─── PROVIDED DATA ───
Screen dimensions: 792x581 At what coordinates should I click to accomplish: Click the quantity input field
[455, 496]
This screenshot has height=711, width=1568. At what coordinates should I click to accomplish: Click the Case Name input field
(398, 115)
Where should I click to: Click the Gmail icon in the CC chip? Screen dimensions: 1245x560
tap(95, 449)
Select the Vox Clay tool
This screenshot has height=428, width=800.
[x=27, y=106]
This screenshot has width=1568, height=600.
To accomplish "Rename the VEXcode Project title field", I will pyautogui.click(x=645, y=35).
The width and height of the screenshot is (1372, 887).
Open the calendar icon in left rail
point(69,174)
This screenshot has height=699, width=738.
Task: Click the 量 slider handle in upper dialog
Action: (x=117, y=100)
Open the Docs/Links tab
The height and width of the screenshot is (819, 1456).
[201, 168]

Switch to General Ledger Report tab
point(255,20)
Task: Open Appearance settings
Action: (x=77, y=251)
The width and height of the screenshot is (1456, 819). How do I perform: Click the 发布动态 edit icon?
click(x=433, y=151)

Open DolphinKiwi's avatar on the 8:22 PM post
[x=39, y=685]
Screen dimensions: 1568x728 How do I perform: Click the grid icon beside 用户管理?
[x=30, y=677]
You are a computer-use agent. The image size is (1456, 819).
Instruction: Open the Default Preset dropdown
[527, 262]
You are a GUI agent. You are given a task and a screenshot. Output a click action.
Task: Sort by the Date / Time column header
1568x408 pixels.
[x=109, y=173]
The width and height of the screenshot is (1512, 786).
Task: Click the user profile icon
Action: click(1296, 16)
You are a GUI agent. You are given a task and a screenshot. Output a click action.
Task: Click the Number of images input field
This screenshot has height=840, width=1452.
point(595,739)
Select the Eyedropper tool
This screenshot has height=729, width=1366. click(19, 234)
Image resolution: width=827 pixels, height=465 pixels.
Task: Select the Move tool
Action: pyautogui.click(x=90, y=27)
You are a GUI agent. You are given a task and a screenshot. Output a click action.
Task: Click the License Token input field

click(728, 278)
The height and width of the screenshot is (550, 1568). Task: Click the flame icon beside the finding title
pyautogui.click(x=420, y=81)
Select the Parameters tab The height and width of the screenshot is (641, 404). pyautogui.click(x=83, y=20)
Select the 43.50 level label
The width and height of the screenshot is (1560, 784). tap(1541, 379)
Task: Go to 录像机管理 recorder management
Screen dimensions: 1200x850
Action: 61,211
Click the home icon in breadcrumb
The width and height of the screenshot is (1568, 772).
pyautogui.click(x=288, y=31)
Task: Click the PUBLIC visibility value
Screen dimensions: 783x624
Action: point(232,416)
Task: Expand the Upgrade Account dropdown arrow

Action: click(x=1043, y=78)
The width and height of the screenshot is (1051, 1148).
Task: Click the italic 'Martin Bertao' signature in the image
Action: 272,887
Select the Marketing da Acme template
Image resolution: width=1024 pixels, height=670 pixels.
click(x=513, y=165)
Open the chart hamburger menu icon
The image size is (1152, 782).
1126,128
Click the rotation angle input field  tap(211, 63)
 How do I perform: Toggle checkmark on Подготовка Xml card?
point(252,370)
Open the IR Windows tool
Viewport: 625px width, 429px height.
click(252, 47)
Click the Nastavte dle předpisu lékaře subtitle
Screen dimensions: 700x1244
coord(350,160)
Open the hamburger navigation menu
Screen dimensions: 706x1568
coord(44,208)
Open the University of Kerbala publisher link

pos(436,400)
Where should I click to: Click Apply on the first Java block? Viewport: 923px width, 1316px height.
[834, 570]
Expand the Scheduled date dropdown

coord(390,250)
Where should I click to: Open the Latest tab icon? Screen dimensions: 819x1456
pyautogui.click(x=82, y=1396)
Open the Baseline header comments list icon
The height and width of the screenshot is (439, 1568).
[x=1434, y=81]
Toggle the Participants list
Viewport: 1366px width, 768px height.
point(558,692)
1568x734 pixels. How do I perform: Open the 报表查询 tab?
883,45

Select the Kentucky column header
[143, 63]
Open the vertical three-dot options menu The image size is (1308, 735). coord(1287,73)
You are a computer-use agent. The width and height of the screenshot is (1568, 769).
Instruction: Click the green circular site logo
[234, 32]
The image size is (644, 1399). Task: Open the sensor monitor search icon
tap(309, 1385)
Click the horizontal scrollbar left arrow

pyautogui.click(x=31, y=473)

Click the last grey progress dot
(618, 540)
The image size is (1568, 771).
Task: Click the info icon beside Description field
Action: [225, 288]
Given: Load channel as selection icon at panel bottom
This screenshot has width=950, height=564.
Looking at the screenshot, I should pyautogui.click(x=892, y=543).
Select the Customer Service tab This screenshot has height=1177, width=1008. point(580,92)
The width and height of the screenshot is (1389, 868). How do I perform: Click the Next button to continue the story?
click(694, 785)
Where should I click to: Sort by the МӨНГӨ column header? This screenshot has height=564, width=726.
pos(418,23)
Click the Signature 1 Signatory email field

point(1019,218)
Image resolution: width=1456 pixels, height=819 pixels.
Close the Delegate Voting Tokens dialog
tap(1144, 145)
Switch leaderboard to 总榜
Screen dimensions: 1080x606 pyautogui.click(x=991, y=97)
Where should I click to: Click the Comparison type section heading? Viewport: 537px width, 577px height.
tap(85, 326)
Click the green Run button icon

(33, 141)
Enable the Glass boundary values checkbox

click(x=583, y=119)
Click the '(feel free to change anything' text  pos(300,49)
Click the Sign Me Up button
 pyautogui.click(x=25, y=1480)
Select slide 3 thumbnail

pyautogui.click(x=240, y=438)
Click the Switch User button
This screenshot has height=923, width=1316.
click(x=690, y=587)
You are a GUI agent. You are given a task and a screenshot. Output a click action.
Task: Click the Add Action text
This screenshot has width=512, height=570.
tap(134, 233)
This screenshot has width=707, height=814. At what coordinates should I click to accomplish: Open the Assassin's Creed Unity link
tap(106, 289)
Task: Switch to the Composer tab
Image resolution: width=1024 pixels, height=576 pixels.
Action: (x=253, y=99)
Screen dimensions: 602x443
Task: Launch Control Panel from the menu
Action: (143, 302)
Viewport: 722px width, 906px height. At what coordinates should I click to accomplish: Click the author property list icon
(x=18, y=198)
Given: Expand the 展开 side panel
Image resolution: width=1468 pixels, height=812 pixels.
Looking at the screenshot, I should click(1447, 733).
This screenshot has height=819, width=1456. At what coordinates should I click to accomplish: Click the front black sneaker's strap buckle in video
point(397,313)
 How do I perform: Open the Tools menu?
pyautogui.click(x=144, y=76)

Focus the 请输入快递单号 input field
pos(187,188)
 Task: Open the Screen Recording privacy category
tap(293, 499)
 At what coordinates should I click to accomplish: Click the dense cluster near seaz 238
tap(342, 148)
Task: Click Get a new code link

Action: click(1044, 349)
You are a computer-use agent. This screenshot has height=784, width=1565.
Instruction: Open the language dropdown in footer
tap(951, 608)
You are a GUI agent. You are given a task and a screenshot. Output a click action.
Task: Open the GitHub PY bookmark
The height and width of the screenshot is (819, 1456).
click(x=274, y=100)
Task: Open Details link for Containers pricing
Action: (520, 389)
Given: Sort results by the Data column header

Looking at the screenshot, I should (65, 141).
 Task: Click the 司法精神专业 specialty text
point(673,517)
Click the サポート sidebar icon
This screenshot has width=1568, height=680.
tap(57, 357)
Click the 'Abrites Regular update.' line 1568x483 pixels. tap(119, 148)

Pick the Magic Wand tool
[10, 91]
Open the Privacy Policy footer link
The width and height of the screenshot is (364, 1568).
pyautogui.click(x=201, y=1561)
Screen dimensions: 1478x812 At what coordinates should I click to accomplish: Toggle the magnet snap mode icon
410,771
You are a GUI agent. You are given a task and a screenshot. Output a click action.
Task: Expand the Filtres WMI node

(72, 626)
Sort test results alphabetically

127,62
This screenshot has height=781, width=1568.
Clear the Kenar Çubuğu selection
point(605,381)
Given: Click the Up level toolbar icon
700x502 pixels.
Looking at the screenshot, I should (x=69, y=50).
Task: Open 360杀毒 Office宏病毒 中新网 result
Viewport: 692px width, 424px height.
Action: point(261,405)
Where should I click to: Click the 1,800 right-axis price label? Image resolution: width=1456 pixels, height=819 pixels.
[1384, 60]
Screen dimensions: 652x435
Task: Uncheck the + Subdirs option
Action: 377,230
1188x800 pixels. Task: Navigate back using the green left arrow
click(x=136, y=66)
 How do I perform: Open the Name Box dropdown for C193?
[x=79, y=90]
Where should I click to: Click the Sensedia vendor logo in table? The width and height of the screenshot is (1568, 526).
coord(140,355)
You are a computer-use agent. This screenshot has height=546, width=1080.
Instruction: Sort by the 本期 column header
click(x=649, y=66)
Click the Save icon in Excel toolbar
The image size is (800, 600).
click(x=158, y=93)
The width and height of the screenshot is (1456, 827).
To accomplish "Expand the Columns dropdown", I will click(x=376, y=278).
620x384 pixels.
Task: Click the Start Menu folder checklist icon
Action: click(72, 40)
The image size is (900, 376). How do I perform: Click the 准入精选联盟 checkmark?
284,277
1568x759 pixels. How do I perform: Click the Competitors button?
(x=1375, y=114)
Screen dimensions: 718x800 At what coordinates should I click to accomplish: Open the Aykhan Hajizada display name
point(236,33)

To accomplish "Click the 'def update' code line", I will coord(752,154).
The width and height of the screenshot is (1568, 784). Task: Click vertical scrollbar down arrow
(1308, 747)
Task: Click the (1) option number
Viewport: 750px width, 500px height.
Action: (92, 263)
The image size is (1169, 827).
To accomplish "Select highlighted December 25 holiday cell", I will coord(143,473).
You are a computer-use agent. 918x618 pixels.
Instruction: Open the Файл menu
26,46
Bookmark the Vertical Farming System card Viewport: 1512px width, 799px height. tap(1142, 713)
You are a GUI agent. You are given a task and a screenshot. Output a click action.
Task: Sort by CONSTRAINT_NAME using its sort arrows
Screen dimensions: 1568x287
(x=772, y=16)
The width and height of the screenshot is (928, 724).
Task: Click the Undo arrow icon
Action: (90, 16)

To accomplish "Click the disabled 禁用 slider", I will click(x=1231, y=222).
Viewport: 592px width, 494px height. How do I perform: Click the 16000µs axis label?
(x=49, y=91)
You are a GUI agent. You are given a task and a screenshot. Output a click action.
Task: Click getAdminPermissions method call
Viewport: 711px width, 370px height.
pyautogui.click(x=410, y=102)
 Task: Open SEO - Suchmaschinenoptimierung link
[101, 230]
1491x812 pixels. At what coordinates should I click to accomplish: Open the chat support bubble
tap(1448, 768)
───
Copy out the lines of the records verbatim, starting at the line containing "Click the 'Abrites" and ending at the line containing "point(236,33)", both included.

FINAL RESULT:
Click the 'Abrites Regular update.' line 1568x483 pixels. tap(119, 148)

Pick the Magic Wand tool
[10, 91]
Open the Privacy Policy footer link
The width and height of the screenshot is (364, 1568).
pyautogui.click(x=201, y=1561)
Screen dimensions: 1478x812 At what coordinates should I click to accomplish: Toggle the magnet snap mode icon
410,771
You are a GUI agent. You are given a task and a screenshot. Output a click action.
Task: Expand the Filtres WMI node

(72, 626)
Sort test results alphabetically

127,62
This screenshot has height=781, width=1568.
Clear the Kenar Çubuğu selection
point(605,381)
Given: Click the Up level toolbar icon
700x502 pixels.
Looking at the screenshot, I should (x=69, y=50).
Task: Open 360杀毒 Office宏病毒 中新网 result
Viewport: 692px width, 424px height.
Action: point(261,405)
Where should I click to: Click the 1,800 right-axis price label? Image resolution: width=1456 pixels, height=819 pixels.
[1384, 60]
Screen dimensions: 652x435
Task: Uncheck the + Subdirs option
Action: 377,230
1188x800 pixels. Task: Navigate back using the green left arrow
click(x=136, y=66)
 How do I perform: Open the Name Box dropdown for C193?
[x=79, y=90]
Where should I click to: Click the Sensedia vendor logo in table? The width and height of the screenshot is (1568, 526).
coord(140,355)
You are a computer-use agent. This screenshot has height=546, width=1080.
Instruction: Sort by the 本期 column header
click(x=649, y=66)
Click the Save icon in Excel toolbar
The image size is (800, 600).
click(x=158, y=93)
The width and height of the screenshot is (1456, 827).
To accomplish "Expand the Columns dropdown", I will click(x=376, y=278).
620x384 pixels.
Task: Click the Start Menu folder checklist icon
Action: click(72, 40)
The image size is (900, 376). How do I perform: Click the 准入精选联盟 checkmark?
284,277
1568x759 pixels. How do I perform: Click the Competitors button?
(x=1375, y=114)
Screen dimensions: 718x800 At what coordinates should I click to accomplish: Open the Aykhan Hajizada display name
point(236,33)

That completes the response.